Configuring Cloudera Octopai Connector for Apache Spark
Learn about installing and configuring the Spline-based Cloudera Octopai Data Lineage Connector for Apache Spark to capture automated metadata lineage.
Supported capabilities
-
Spline agent lineage – Lineage capture is limited to what the Spline agent can parse from Spark SQL execution plans.
-
Active jobs – Only running or newly executed jobs are collected.
-
Persistent actions – Read and write operations that touch persistent storage (tables or files) are recorded.
-
Cluster configuration – Spark must be configured with the Spline properties in
spark-defaults.conf. - Explicit application name – For job names to appear,
jobs must define the application name
explicitly:
spark = SparkSession.builder \ .appName("Spark UDF Example") \ .getOrCreate() -
Customer-managed environments – Spark clusters are deployed and managed within the customer environment.
Limitations
-
Successful jobs only – Lineage is generated for jobs that finish without errors.
-
Persistent storage focus – Operations that remain in-memory are excluded from lineage capture.
-
Named jobs required – Jobs without an explicit name produce lineage records without a meaningful identifier.
-
Kerberos support – Kerberos and delegation tokens are not yet supported; use basic authentication when sending lineage to the Spline server.
-
Spline parsing scope – Only Spark operations that Spline supports will appear in lineage.
-
Streaming jobs – Spark Structured Streaming workloads (for example, Kafka flows) are not captured.
-
Partial execution – Only code paths that are executed (for example, a conditional branch that runs) appear in lineage.
-
User-defined functions – UDF logic is not parsed, although their invocation appears in the execution plan.

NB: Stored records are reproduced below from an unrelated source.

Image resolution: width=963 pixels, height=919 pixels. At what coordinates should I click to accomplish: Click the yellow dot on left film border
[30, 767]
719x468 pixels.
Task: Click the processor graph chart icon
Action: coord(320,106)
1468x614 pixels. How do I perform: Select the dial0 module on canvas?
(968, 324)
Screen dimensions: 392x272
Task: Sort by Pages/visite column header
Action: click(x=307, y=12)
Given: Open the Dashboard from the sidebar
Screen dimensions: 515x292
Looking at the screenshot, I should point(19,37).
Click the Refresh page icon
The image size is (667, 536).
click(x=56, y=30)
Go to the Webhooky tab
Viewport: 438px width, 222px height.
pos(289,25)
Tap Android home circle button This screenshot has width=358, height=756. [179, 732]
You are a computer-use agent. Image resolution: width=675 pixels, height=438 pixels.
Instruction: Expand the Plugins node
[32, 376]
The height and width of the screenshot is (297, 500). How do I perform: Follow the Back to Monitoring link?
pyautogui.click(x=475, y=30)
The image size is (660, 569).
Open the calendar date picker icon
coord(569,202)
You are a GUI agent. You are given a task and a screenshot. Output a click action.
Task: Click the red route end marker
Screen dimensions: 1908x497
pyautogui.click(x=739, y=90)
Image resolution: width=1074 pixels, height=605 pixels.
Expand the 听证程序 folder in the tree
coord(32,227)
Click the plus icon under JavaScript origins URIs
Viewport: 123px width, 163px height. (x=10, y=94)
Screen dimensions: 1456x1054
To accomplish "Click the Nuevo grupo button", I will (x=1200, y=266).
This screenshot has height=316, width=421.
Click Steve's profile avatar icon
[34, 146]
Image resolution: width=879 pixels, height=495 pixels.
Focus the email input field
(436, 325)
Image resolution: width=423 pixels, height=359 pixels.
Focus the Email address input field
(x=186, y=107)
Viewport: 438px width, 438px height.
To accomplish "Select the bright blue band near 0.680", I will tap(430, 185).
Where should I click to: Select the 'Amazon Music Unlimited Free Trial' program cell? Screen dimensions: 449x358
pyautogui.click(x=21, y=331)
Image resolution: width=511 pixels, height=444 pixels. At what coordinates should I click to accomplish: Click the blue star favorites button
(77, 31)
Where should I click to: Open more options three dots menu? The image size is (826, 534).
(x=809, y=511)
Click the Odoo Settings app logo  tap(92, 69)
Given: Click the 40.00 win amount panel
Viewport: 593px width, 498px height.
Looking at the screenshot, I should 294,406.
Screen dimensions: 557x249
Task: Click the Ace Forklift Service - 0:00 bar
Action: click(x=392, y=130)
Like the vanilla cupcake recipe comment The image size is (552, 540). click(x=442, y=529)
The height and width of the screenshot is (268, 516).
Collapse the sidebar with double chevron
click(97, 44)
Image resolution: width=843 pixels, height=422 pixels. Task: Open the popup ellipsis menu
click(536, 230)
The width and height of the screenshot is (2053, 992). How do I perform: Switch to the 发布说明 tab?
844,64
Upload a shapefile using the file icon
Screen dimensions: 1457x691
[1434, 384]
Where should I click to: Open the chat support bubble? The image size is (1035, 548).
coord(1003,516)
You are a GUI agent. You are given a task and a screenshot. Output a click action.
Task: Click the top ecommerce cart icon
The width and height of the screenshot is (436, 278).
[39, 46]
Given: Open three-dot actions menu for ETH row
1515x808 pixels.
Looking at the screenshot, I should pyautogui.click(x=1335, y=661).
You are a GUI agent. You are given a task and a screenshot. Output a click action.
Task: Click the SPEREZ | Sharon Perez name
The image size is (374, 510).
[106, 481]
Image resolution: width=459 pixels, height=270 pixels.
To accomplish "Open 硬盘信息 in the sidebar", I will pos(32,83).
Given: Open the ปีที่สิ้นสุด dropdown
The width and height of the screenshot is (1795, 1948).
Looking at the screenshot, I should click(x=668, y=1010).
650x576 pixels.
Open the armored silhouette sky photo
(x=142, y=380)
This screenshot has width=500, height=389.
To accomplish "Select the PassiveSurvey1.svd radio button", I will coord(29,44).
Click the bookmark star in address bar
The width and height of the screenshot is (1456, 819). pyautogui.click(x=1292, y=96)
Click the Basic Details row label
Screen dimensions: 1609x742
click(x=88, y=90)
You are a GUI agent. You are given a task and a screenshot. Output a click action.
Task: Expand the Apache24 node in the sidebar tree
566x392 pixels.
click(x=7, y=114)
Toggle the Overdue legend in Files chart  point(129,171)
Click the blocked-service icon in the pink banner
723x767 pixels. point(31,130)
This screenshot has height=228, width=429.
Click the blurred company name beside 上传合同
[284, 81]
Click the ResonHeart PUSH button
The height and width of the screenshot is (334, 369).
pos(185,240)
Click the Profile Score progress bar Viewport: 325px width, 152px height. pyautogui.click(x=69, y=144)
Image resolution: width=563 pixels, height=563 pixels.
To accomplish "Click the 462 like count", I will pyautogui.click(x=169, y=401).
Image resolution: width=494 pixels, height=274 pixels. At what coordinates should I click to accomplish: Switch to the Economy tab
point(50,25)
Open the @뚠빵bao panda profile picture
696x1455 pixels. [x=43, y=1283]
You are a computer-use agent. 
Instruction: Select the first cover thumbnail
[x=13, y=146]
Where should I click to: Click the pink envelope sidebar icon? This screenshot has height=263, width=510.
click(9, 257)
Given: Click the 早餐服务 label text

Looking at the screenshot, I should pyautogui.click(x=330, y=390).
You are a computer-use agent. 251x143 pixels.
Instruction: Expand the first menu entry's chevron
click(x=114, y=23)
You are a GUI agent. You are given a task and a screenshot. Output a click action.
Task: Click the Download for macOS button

Before starting the installation, ensure the following:
- A running Spark Cluster (Spark 2.x or 3.x)
- Access to HDFS for storing lineage files
- Cloudera Manager or similar access to configure Spark cluster properties
- Access permissions to upload JAR files to HDFS and edit Spark configurations
After completing the installation, verify the following:
- Spline Agent JAR is built and uploaded to HDFS.
- Spark cluster configuration is updated with Spline properties.
- /tmp/spline folder is created and write-access is configured.
- Spark cluster is restarted or configuration is refreshed.
- Test Spark jobs are producing lineage files in /tmp/spline.